Brown, Peter: The Apple Orchard 2016
Stafford, Fiona: The Long Long Life of Trees 2016
Stuartia pseudocamellia is another of those fantastic trees that has it all. Magnificent flowers, attractive flaking bark and fabulous autumn colour. What more could you want? But they are slow growers and Hugh Jonson suggests you plant one without delay and forget about moving house. Despite their beauty, I rarely see them so it was a real pleasure when I found a group of three the other day, growing at Trehane Nursery, Wimborne, where my daughter was working picking blueberries (another super autumn colour plant).
The Stuartias are in the Tea Family and are native to eastern Asia and the United States, but only one reaches tree size here - the Stuartia pseudocamellia (or Deciduous Camellia) of Japan where it reaches 60 feet - introduced here in about 1880. They are named after John Stuart, Earl of Bute (1713-92) an amateur botanist and chief advisor to Augusta, Princess Dowager of Wales, when she founded the Botanic Garden at Kew, and was Prime Minister under George III. A portrait of the Earl at Kenwood House featured an American species of Stuartia which was sent to Linnaeus with a dedication in which the family name was mis-spelt "Stewart" and Linnaeus went on to describe the genus in 1746 as Stewartia. The mis-spelling was emended by L'Heritier in 1785 but Linnaeus's mistake has taken root and the two spellings are regarded as synonyms. I find it most frequently spelt Stewartia in texts but will stick with Stuartia simply because W. J. Bean does so in his Trees & Shrubs Hardy in the British Isles - the tree man's bible.
They like a sheltered sunny position and prefer an ericacious soil but if you have any lime free soil it's worth giving it a try.

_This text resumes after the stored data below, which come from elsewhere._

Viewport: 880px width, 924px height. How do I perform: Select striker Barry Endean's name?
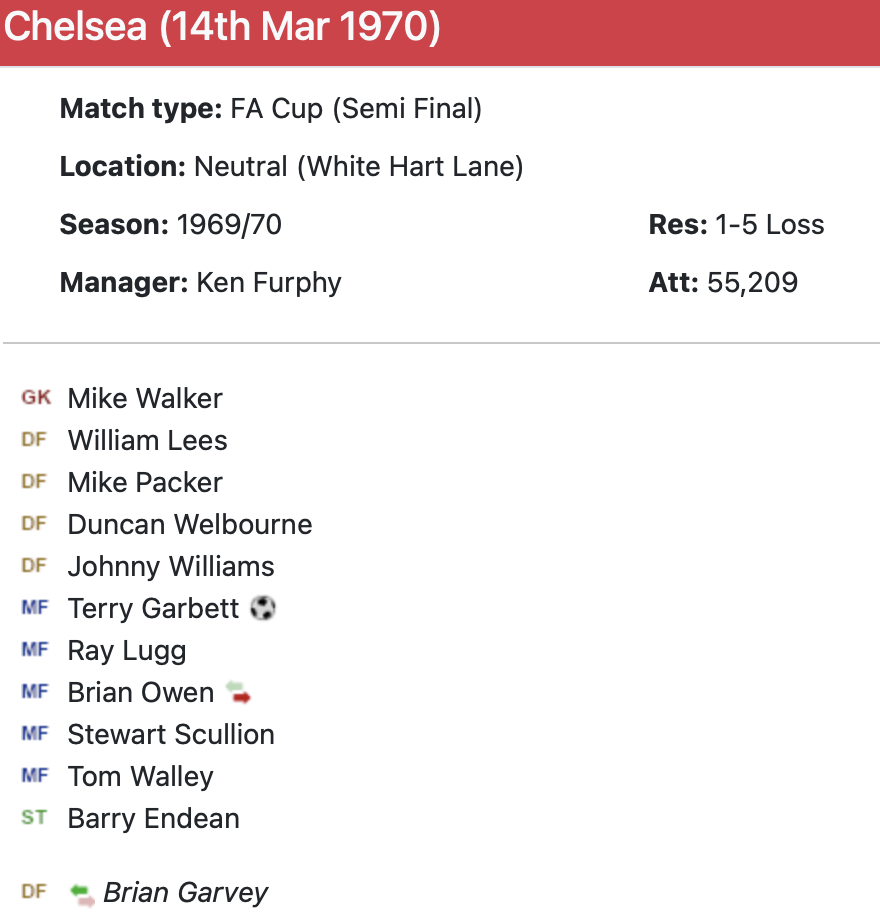154,818
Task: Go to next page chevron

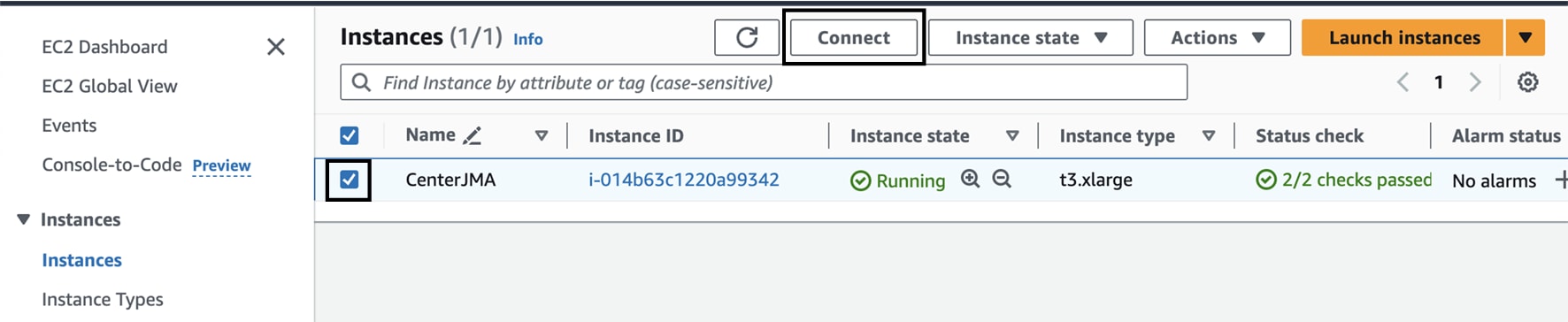Action: click(1474, 82)
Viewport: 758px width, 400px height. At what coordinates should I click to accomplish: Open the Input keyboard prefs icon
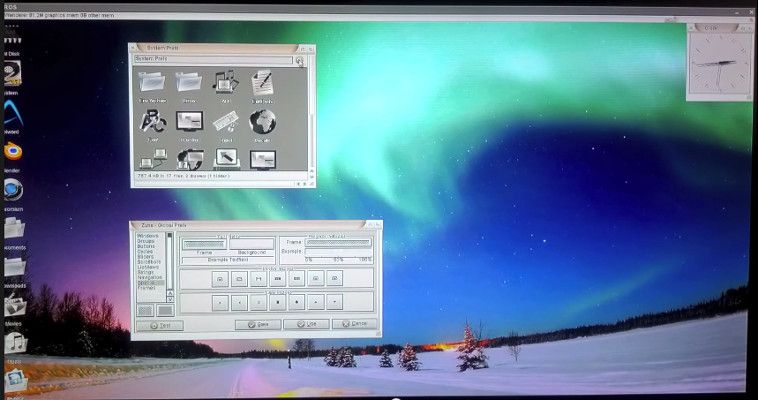(226, 122)
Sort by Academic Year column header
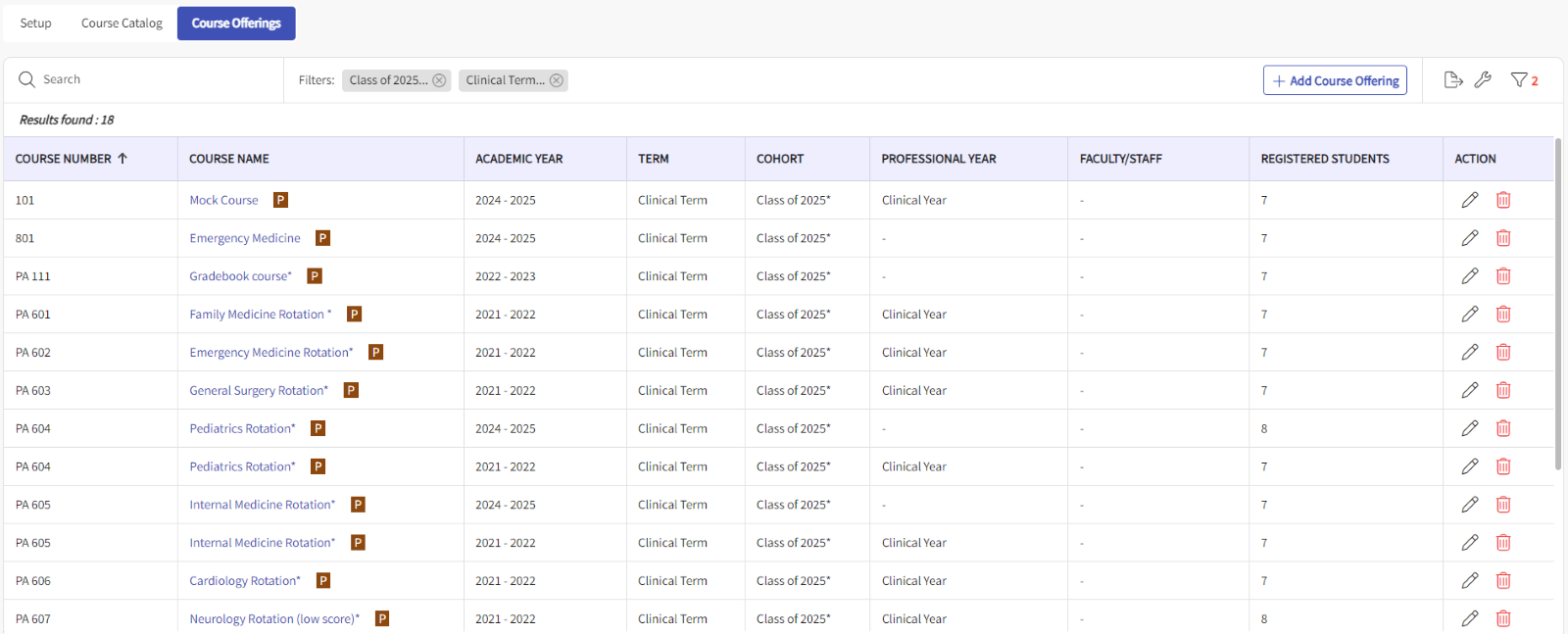 518,159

That said, some say it can be hard to establish - I planted three several years ago and they all died; but if the truth be known that was more due to the fact that while I wasn't looking they were swamped and shaded out by nettles, brambles and other weeds, rather than anything else.
The Cypresses are confusing. They are in the Cupressaceae - the biggest living conifer family of thirty genera - including Junipers, Thuja, Swamp Cypress, Redwoods and Dawn Redwood - amongst others. Cypresses themselves are separated into 16 species of True Cypress (Cupressus) and 6 species of False Cypress (Chamaecyparis). To make matters worse the two can hybridise (the infamous Leylandii) and they should probably be lumped together. Worse still, they can be very similar in appearance and there are countless varieties and cultivars. I gave up any hope of learning them many moons ago.

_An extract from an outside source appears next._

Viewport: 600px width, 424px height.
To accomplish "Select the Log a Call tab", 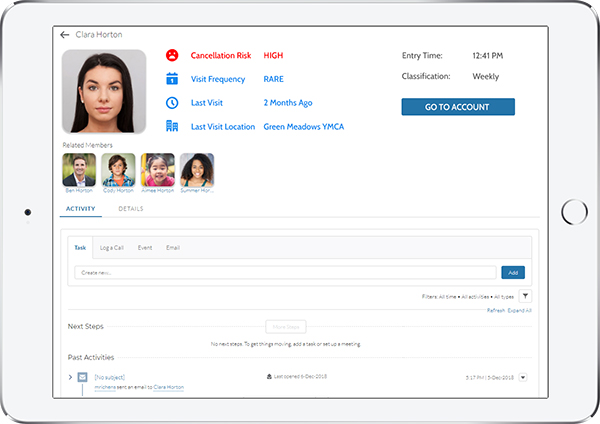I will click(x=112, y=247).
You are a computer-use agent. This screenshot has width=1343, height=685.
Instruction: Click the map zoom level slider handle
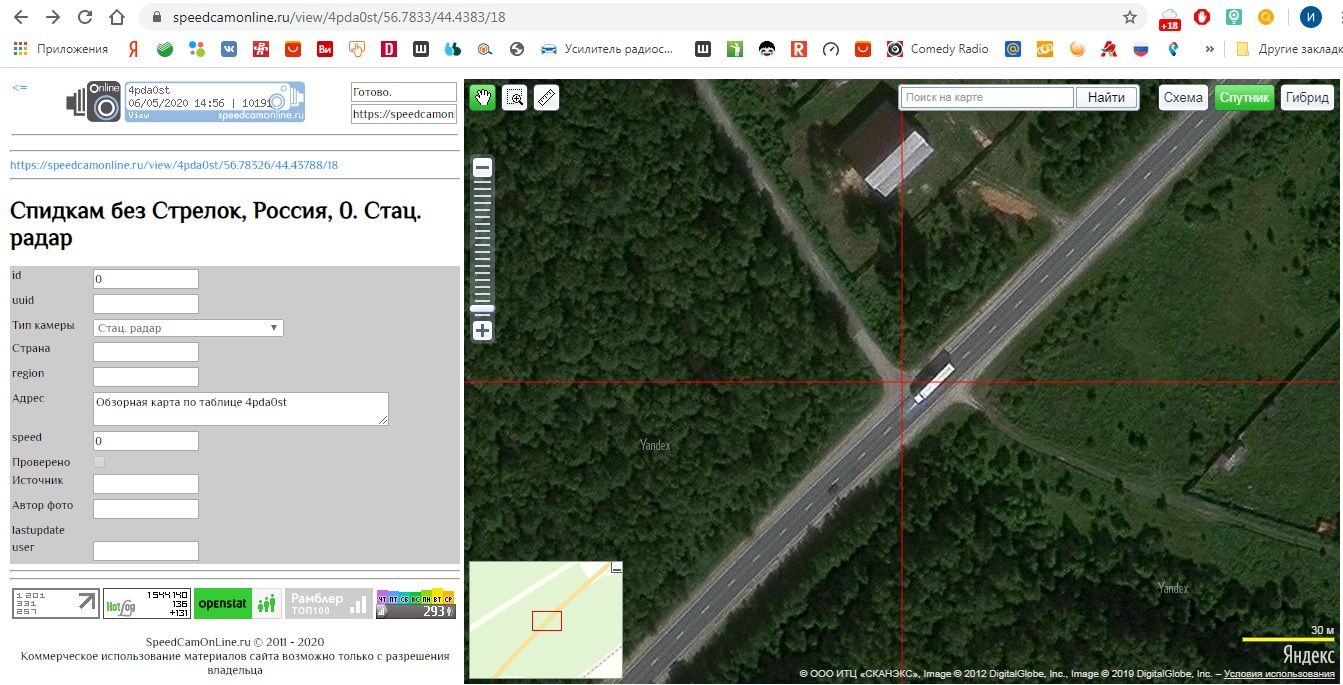coord(482,309)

There is no particular reason why a Cypress is our Tree of the Month for July - they pretty much do what they do all year round, but a study for the Department of the Environment in 1993 found that the commonest town trees in England were 'Cypress types' and so I should include them in the blog at some juncture. They comprised an astonishing 22% of the urban tree population (the next most common species was Sycamore at 8%). They certainly have their uses but many an English gardener has underestimated their speed of growth and potentially huge size and after decades of dealing with the wrong Cypress in the wrong place, or neighbours at war over a 'monster hedge', I have a slightly jaundiced appreciation of them.
The natural form of the tree can be quite broad but there is a long history, dating from the Romans, of selecting for the narrower forms known as the Cupressus sempervirens 'Stricta' group. Cultivars grown from cuttings are marketed under various names like 'Green Pencil', 'Green Spire', 'Nitschke's Needle' and even a golden form raised in Australia, 'Swaynes Gold' . In both broad and narrow form the tree spread from the Mediterranean basin to Italy, Spain, east to Iran, and south to Tunisia. They became the 'must-haves' in Mesopotamia, Roman villas and in the gardens of Muslim rulers of central and western Asia, Persians and Ottomans. It features on Persian rugs, pottery and on tiles in the Blue Mosque. The tree was introduced to Britain in the 15th Century and it can be a useful addition to our palette in formal situations. But it doesn't belong in our countryside; an Englishman's trees don't spear the sky, they billow into it thank you. And they look best in bright sunshine anyway....
The Italian Cypress can live for hundreds of years, reaching 45m height in favourable conditions. At Somma, in Lombardy, there grew what was, perhaps, the most famous tree in Europe. It was the broader form and grew close to the Simplon road, which Napoleon is said to have diverted in order to save it. This tree, which was reputed to have been planted before the birth of Christ, was blown down in a storm on 2nd September 1944.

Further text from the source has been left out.